Provided entries:
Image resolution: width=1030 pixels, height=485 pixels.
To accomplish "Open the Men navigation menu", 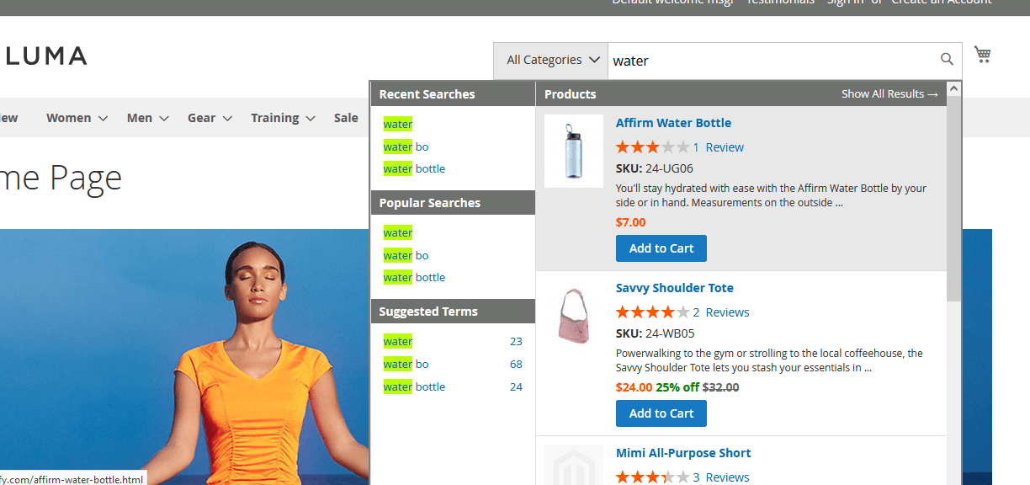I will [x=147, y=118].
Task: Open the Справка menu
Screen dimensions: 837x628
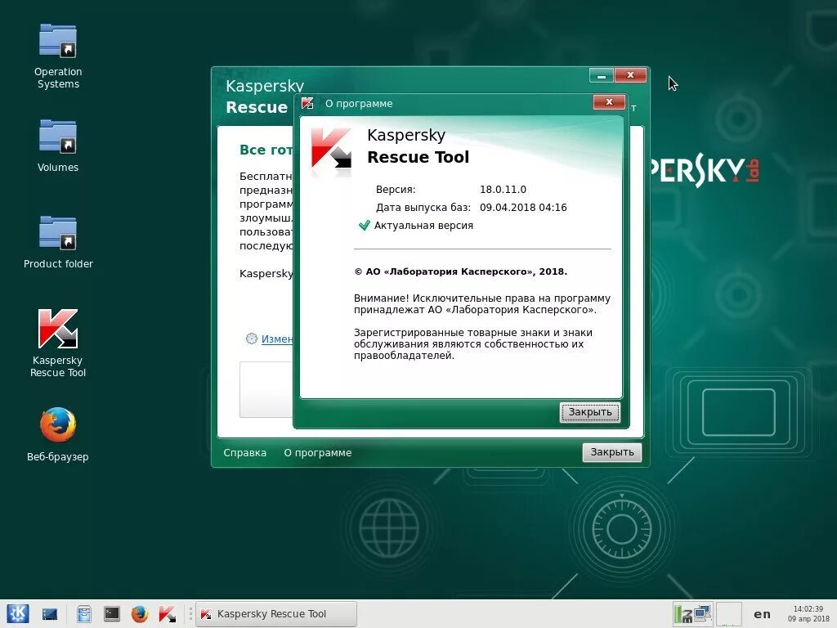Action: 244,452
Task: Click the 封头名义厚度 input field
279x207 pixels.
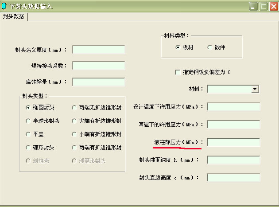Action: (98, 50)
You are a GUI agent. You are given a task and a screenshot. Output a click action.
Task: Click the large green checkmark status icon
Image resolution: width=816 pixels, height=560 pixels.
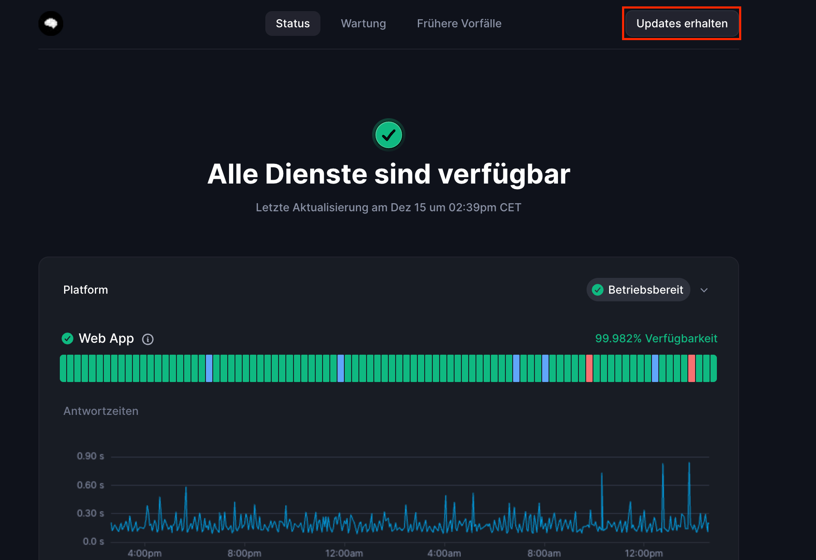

What you should do: Pick out each line of the items above that contains the string "resolution" and copy those lines.

Exercise solution:
Image resolution: width=1030 pixels, height=485 pixels.
Image resolution: width=816 pixels, height=560 pixels.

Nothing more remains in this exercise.